Reverence of Nature - Pagans hold the world around us as sacred. In it we can find the gods, and with it we can reach greater understanding of creation. Many pagans are 'green', or environmentally friendly. Some pagans feel very connected to nature, becoming expert in the recognition of wild flowers and herbs, and their uses. Pagans are usually very aware of the rhythms of the earth: tides, phases of the moon, and the cycles of the year.

A few stereotypes that just aren't true!
Old hags flying around on broomsticks - A broom, if used at all, is used for sweeping, symbolically cleansing an area, and some pagans are quite young!

Satanists - Pagans do not worship satan, and usually do not have a concept of evil. Actions are right and wrong, and there is sometimes a karmic/threefold law or equivalent that whatever you do comes back to you three times over. Satan is a Christian concept, but the notion of satanic worship by pagans or witches probably stems from the pagan god figure, often portrayed as a man with the legs of an animal, representing his closeness to beasts; the body of a man, showing his closeness to man; and the antlers of a stag, representing kingship.

Murderers who perform human sacrifices - Although we cannot know how the pagan traditions were celebrated hundreds of years ago, modern paganism has no place for human or animal sacrifice. Any 'sacrificial act' in worship or ritual will be symbolic – something given up to demonstrate reverence or worship. For example, it is tradition in some parts of England for pagans to cast wine and bread into the sea as a libation or homage to the goddess.

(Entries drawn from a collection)
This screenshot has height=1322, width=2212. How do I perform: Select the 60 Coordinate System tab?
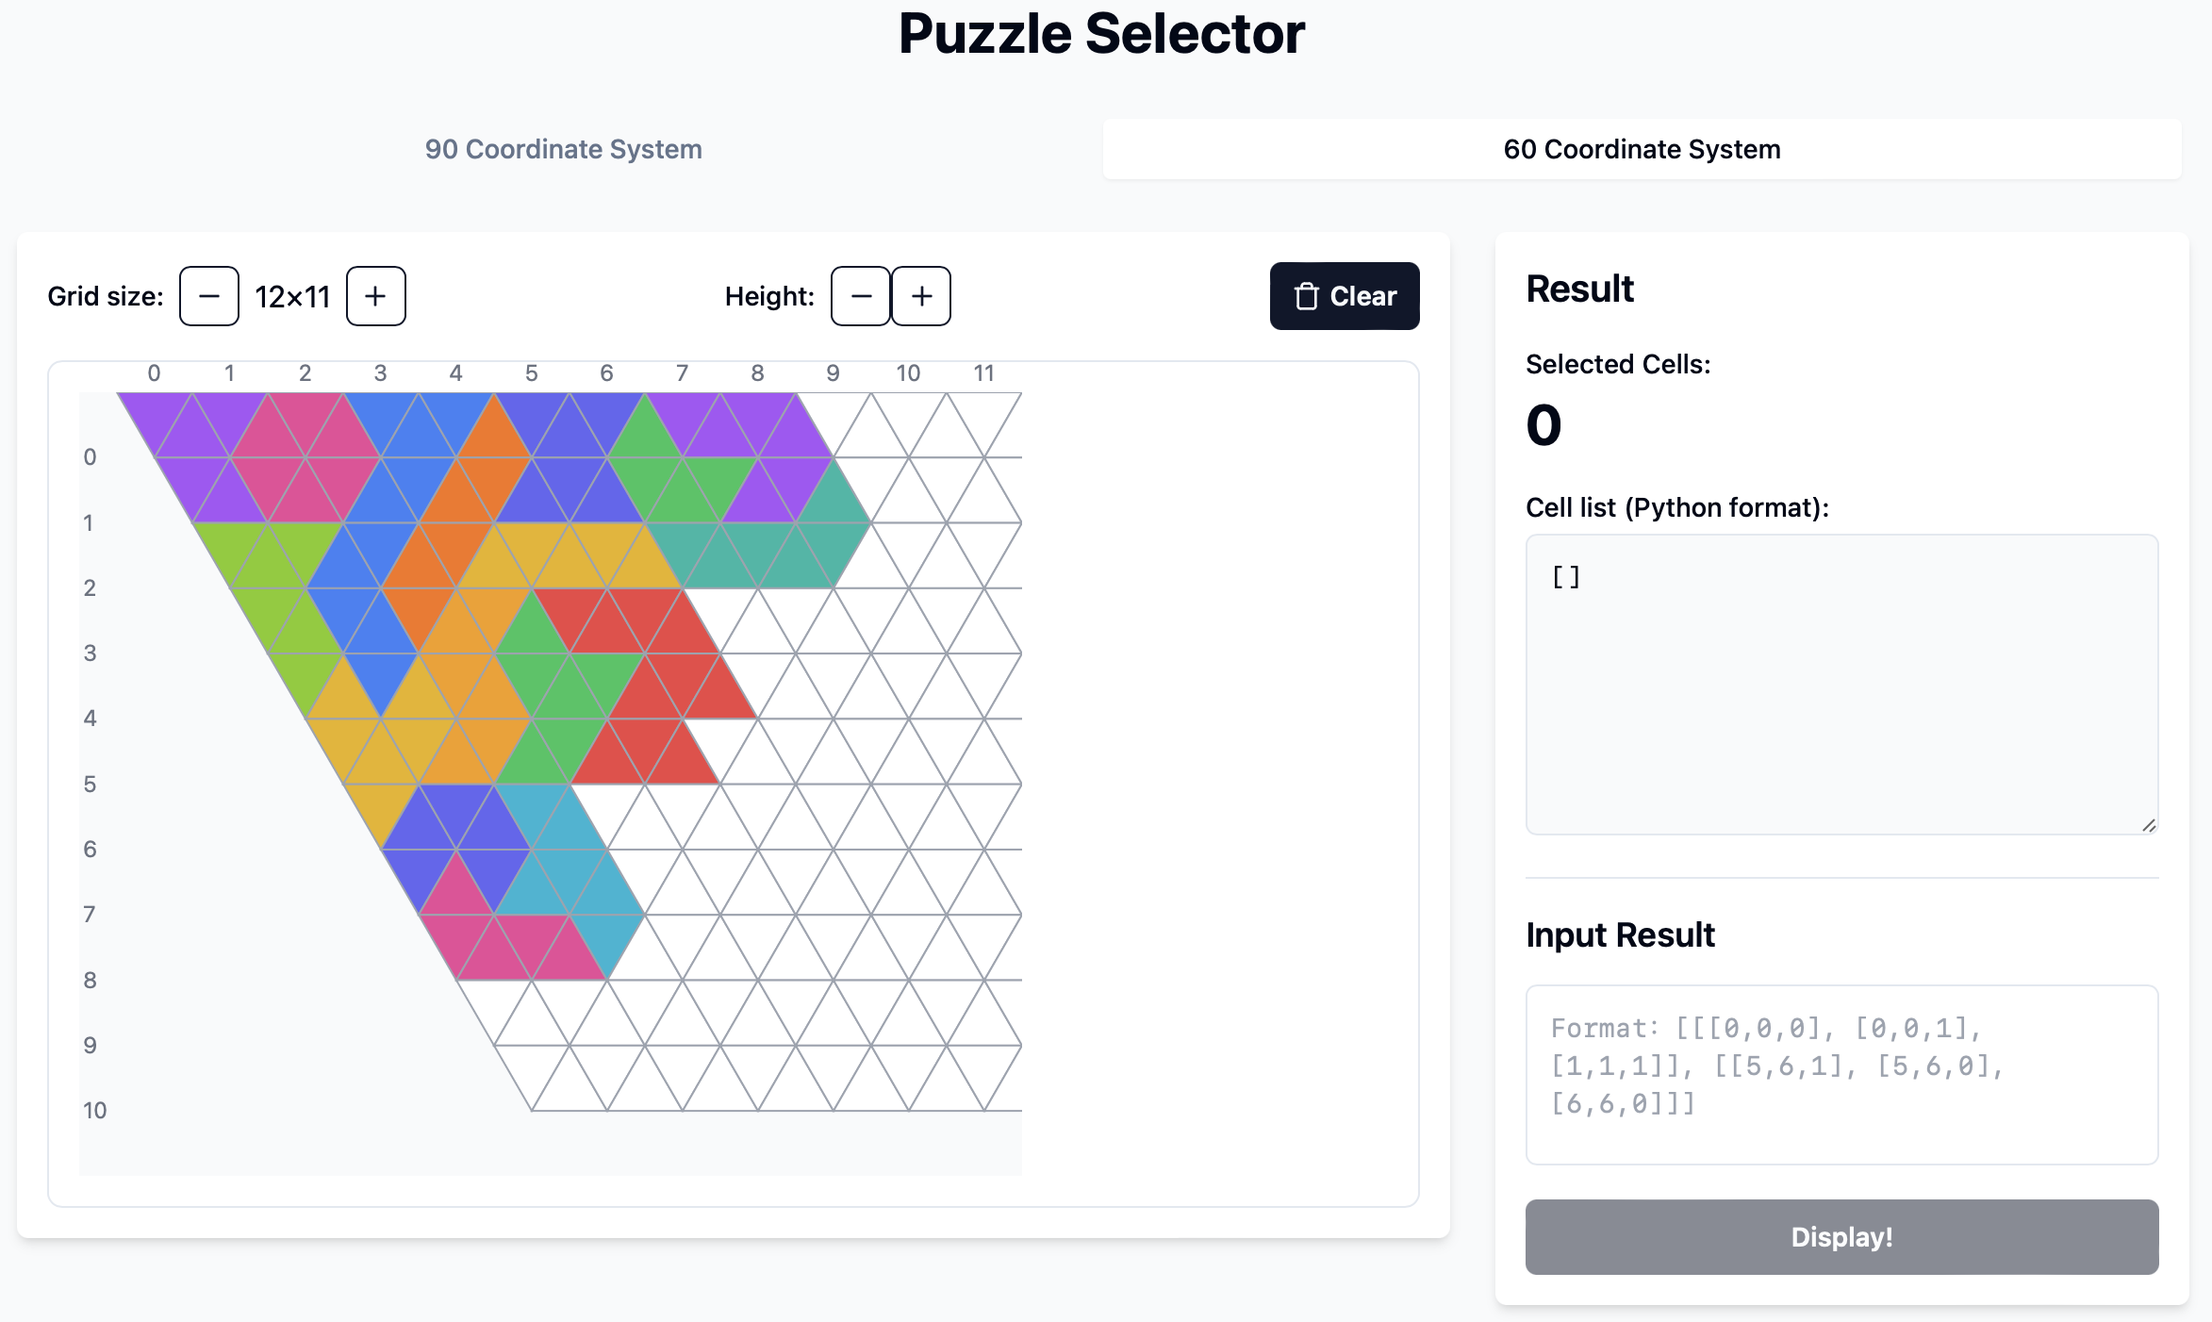(1641, 149)
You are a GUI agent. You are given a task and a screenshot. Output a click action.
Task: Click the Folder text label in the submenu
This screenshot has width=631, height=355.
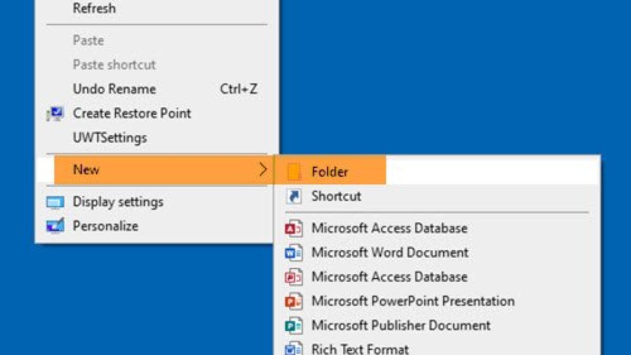(330, 172)
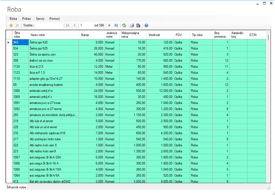Open the Prikaz menu

point(27,19)
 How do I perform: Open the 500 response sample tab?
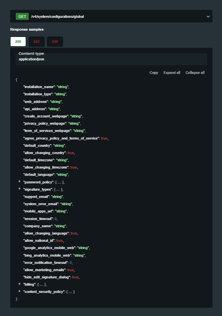pyautogui.click(x=55, y=42)
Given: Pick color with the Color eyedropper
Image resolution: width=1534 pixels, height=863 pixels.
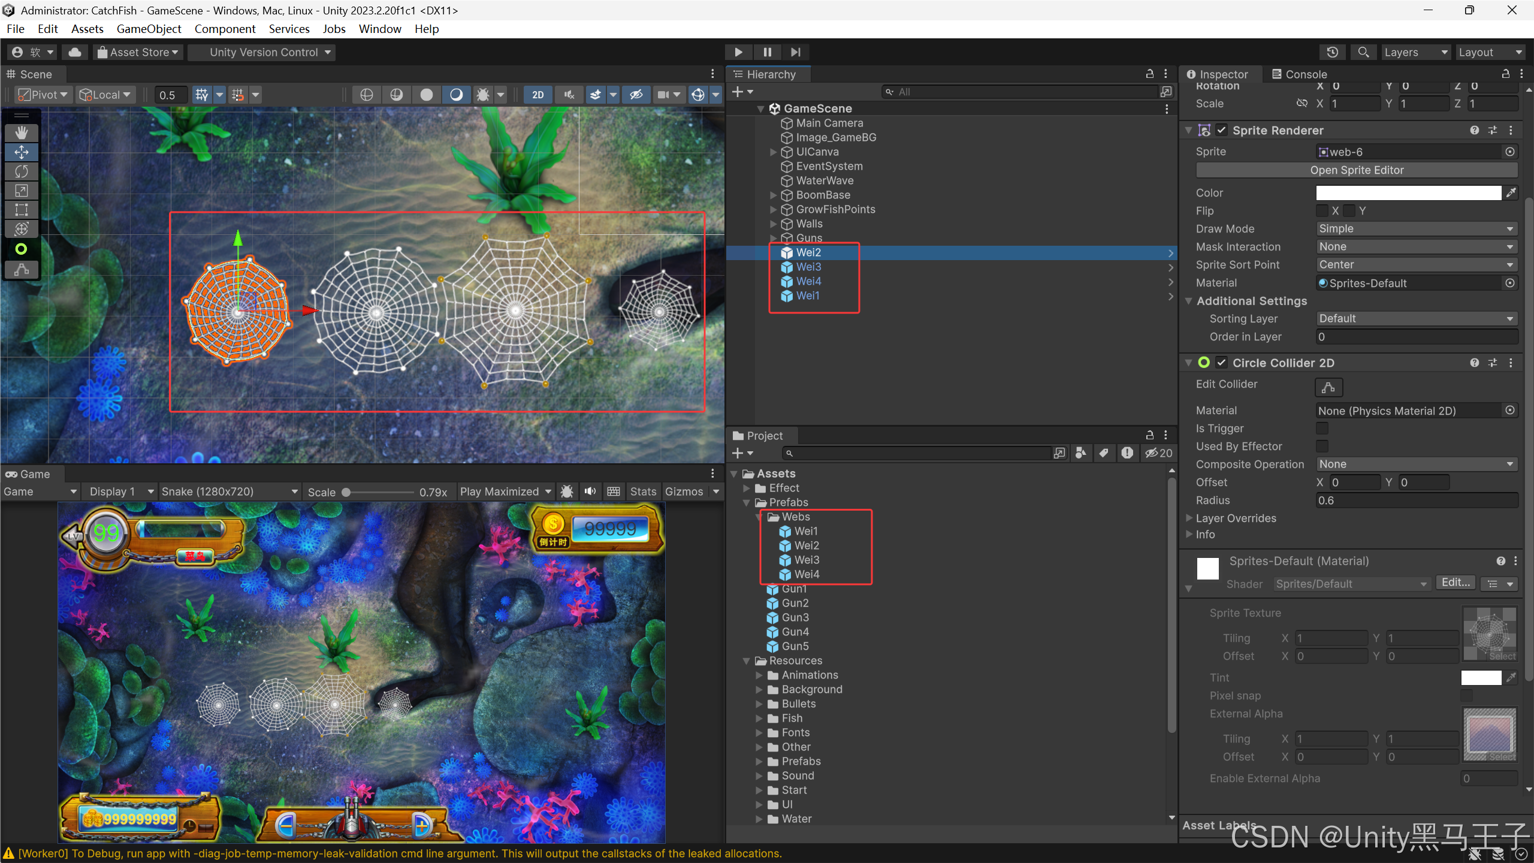Looking at the screenshot, I should (1511, 193).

** SET TASKS **
a. According to the paganism text, what do pagans cast into the sea in some parts of England?
b. Write out the passage of the paganism text between "Reverence of Nature" and "of the year.", inclusive.
These records come from a different source than the text.

** ANSWERS TO THE PROBLEMS **
a. Wine and bread.

b.
Reverence of Nature - Pagans hold the world around us as sacred. In it we can find the gods, and with it we can reach greater understanding of creation. Many pagans are 'green', or environmentally friendly. Some pagans feel very connected to nature, becoming expert in the recognition of wild flowers and herbs, and their uses. Pagans are usually very aware of the rhythms of the earth: tides, phases of the moon, and the cycles of the year.